• _What is expected_
Output every line of the entries below as a single numbered list, omitting blank lines and leaving out the pictures.

-- Data records start --

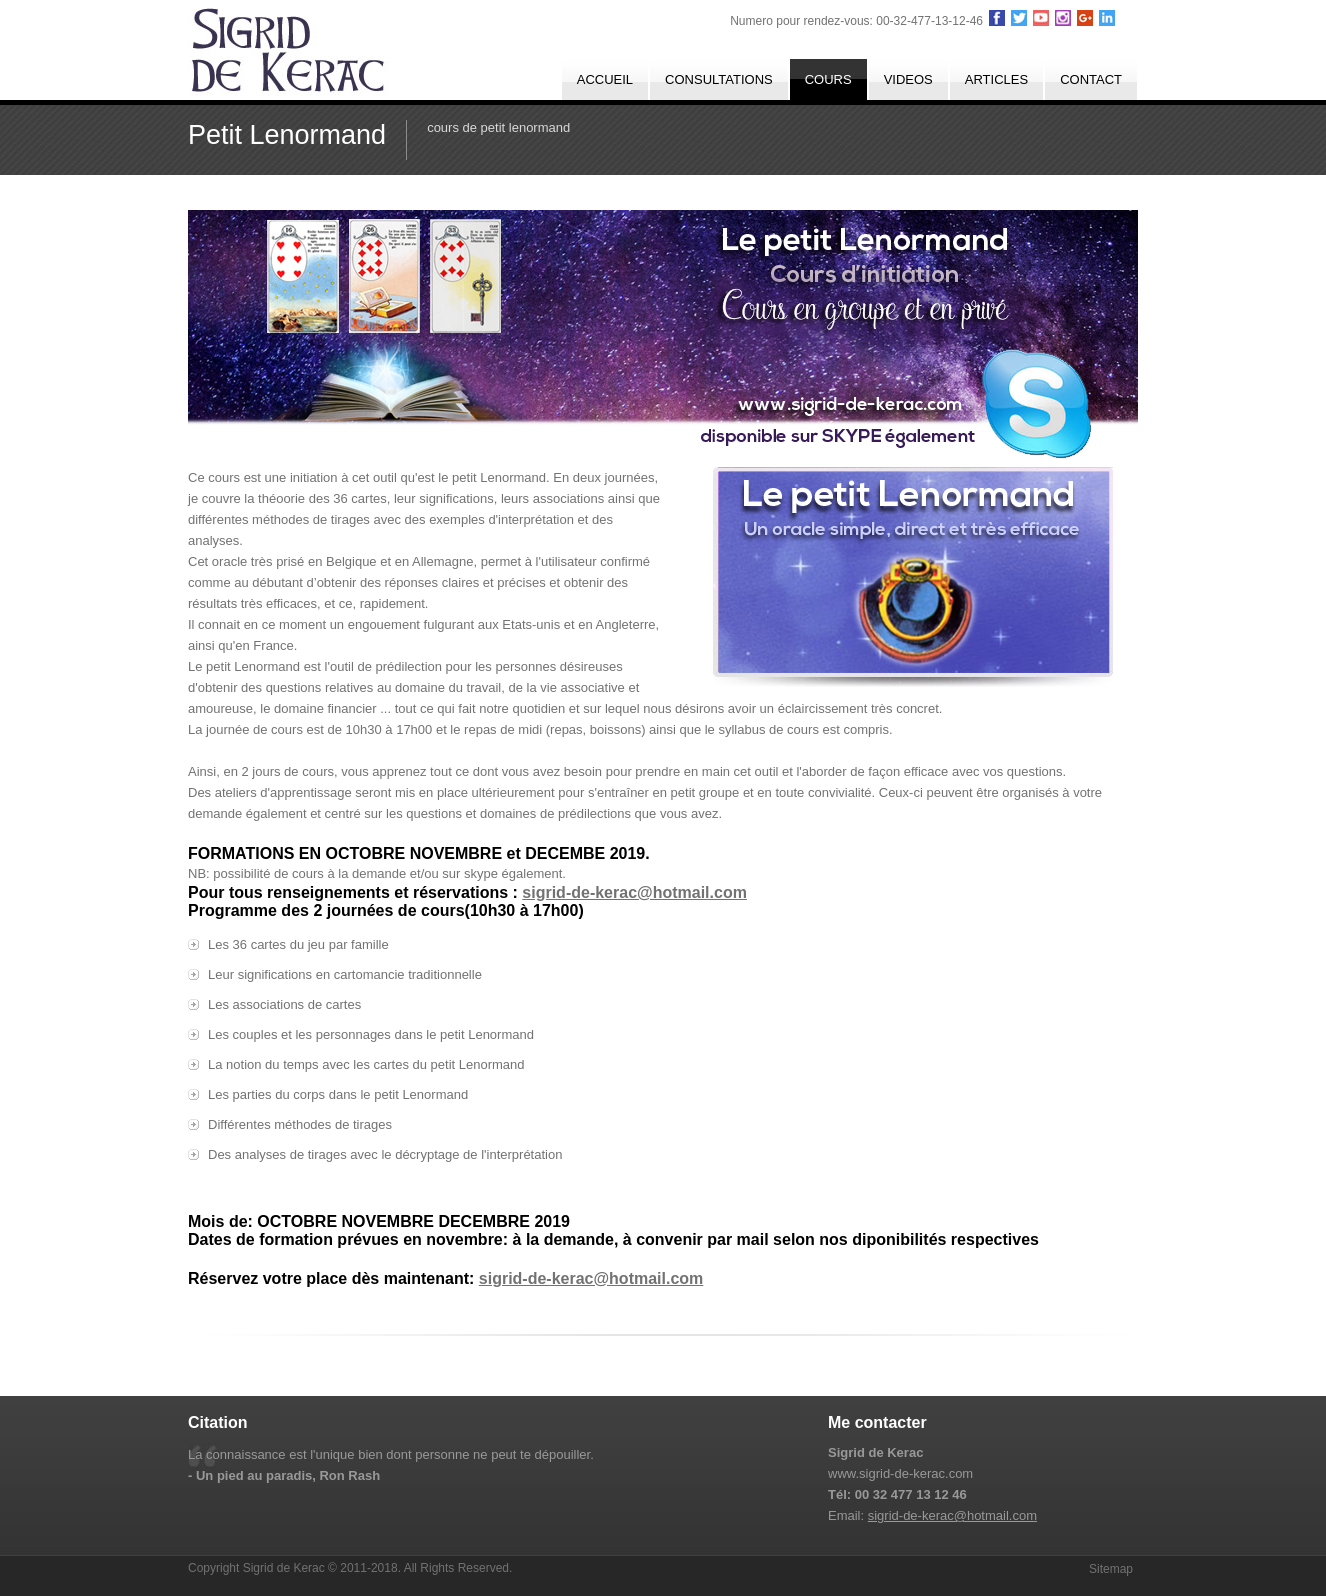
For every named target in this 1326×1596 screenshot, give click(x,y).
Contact (1091, 79)
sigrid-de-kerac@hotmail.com (634, 892)
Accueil (605, 79)
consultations (719, 79)
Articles (996, 79)
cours (828, 79)
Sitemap (1111, 1569)
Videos (908, 79)
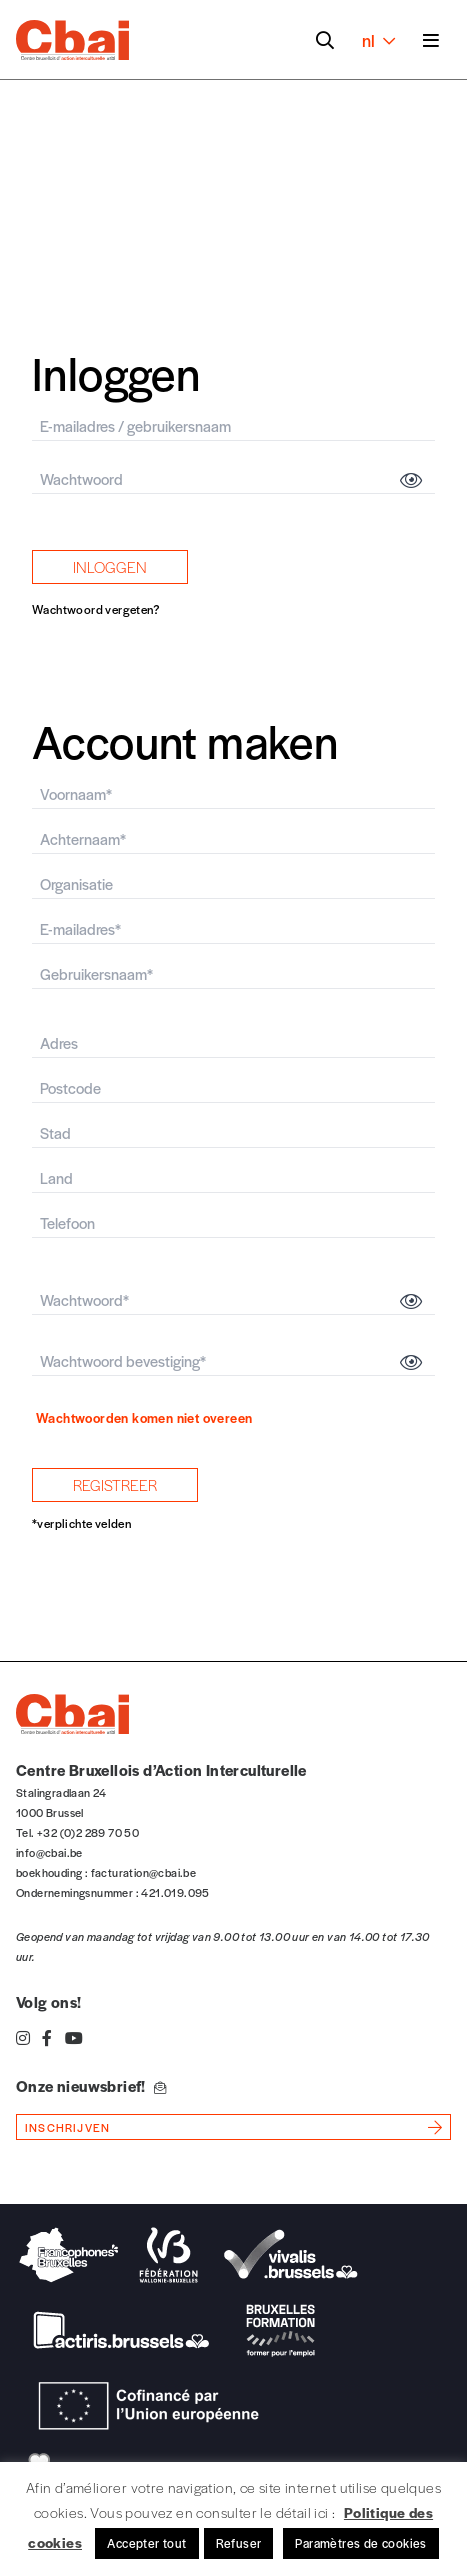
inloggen (110, 566)
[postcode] (233, 1088)
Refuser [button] (239, 2543)
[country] (233, 1178)
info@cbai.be (49, 1852)
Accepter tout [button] (146, 2543)
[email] (233, 426)
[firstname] (233, 794)
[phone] (233, 1223)
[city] (233, 1133)
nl (378, 40)
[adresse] (233, 1043)
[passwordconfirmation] (233, 1361)
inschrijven (67, 2127)
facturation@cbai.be (144, 1872)
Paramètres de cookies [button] (360, 2543)
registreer (115, 1484)
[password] (233, 479)
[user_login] (233, 974)
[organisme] (233, 884)
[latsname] (233, 839)
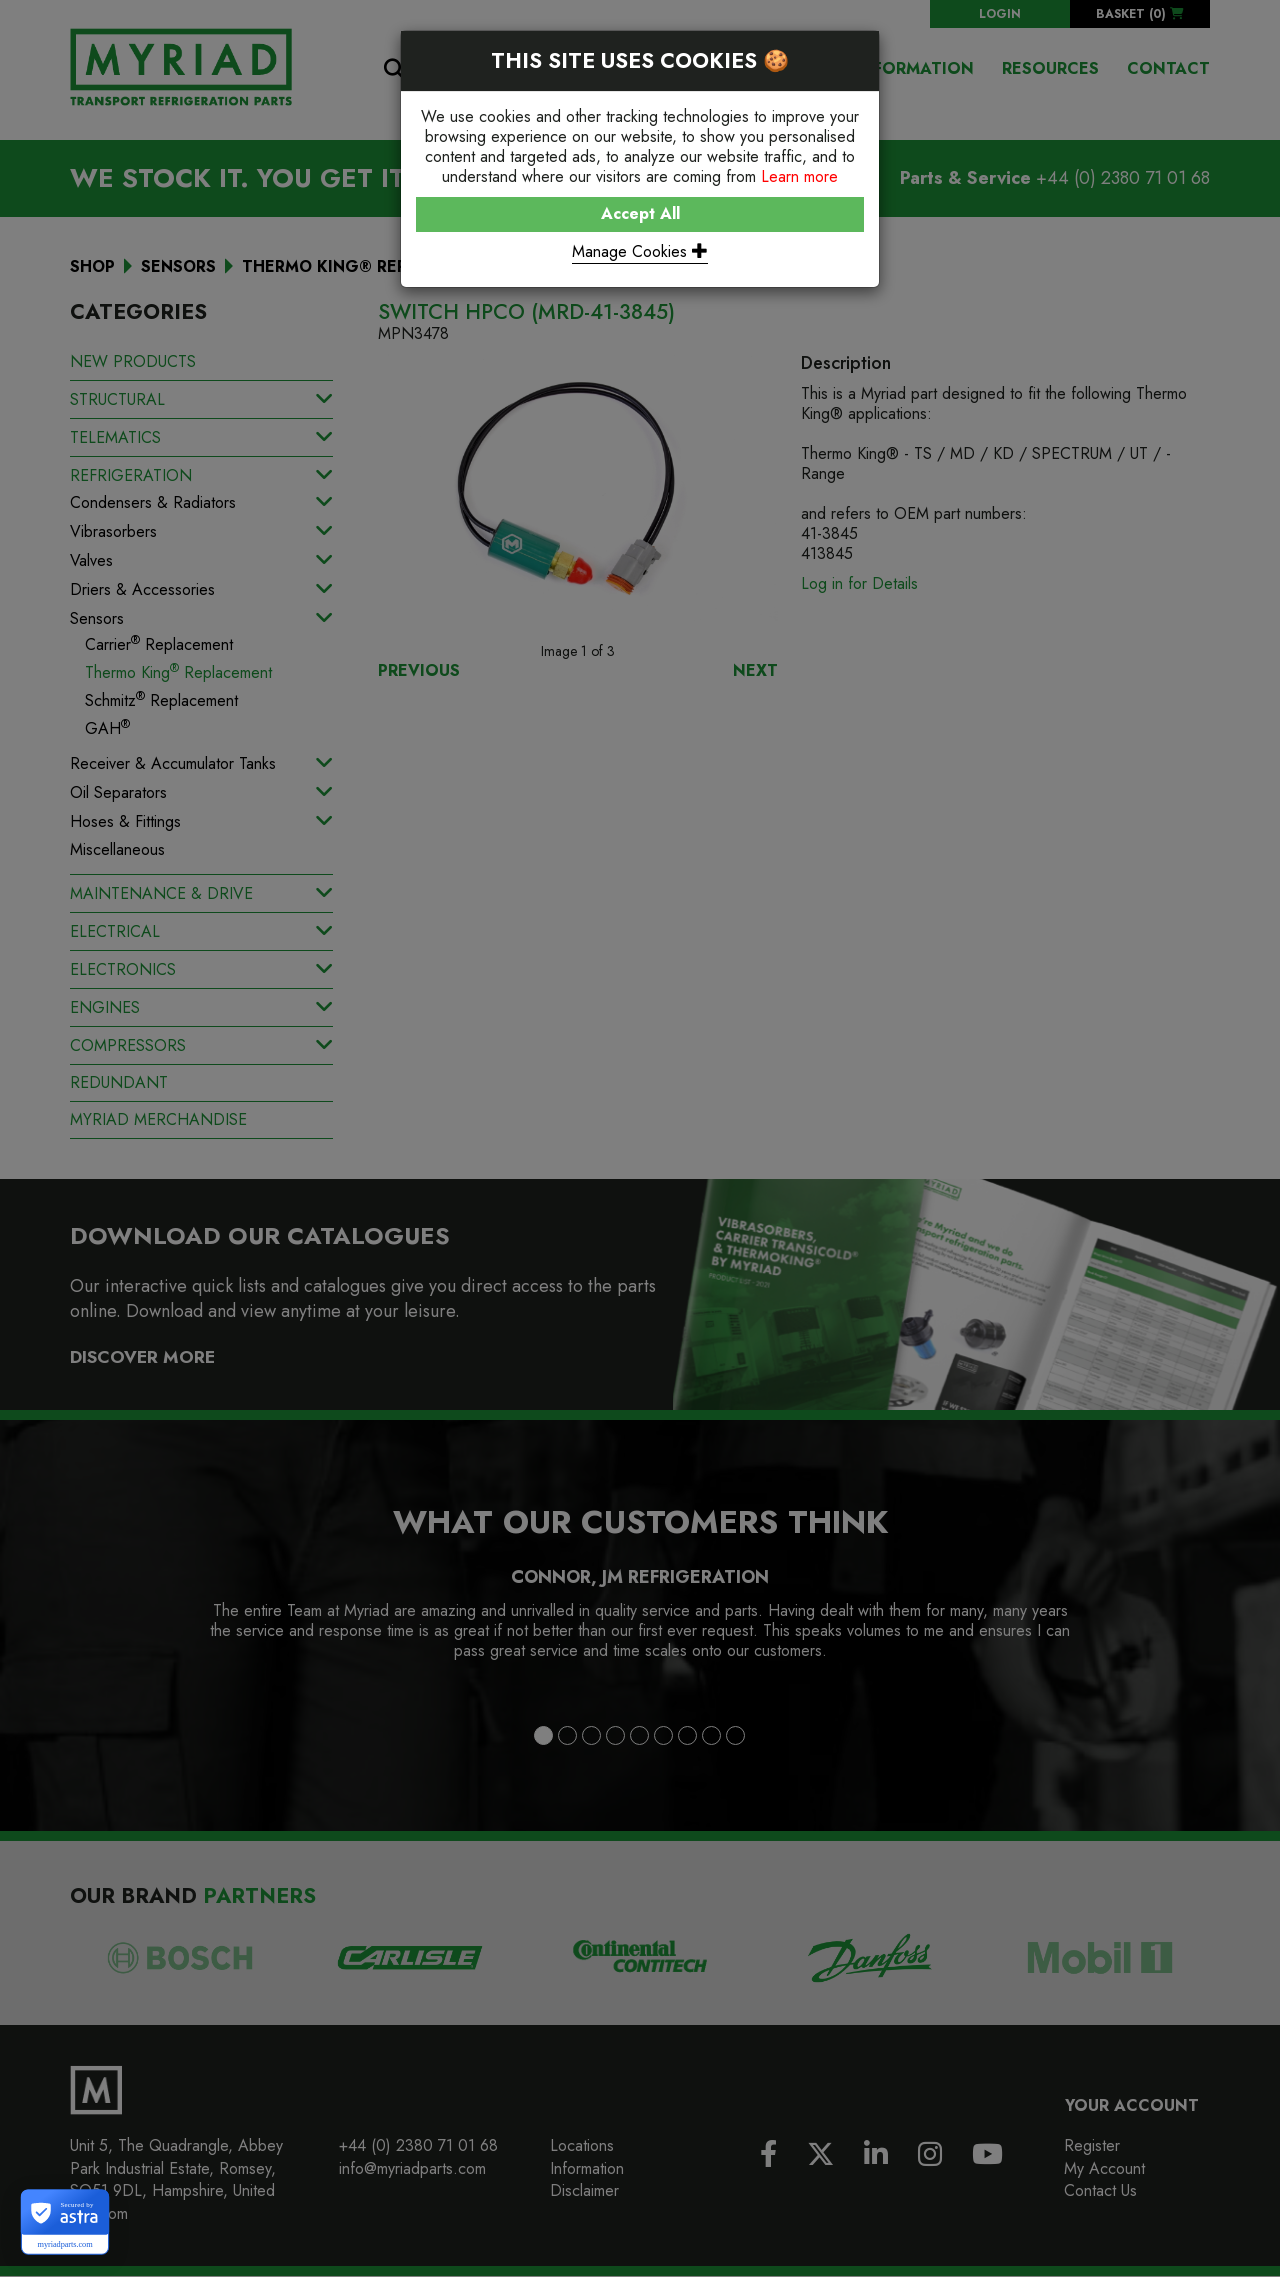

-- Data records end --

• _Worked answer_
1. For every named target in this 1326×1596 screenshot, give click(x,y).
2. Contact (1091, 79)
3. sigrid-de-kerac@hotmail.com (634, 892)
4. Accueil (605, 79)
5. consultations (719, 79)
6. Articles (996, 79)
7. cours (828, 79)
8. Sitemap (1111, 1569)
9. Videos (908, 79)
10. inloggen (110, 566)
11. [postcode] (233, 1088)
12. Refuser [button] (239, 2543)
13. [country] (233, 1178)
14. info@cbai.be (49, 1852)
15. Accepter tout [button] (146, 2543)
16. [email] (233, 426)
17. [firstname] (233, 794)
18. [phone] (233, 1223)
19. [city] (233, 1133)
20. nl (378, 40)
21. [adresse] (233, 1043)
22. [passwordconfirmation] (233, 1361)
23. inschrijven (67, 2127)
24. facturation@cbai.be (144, 1872)
25. Paramètres de cookies [button] (360, 2543)
26. registreer (115, 1484)
27. [password] (233, 479)
28. [user_login] (233, 974)
29. [organisme] (233, 884)
30. [latsname] (233, 839)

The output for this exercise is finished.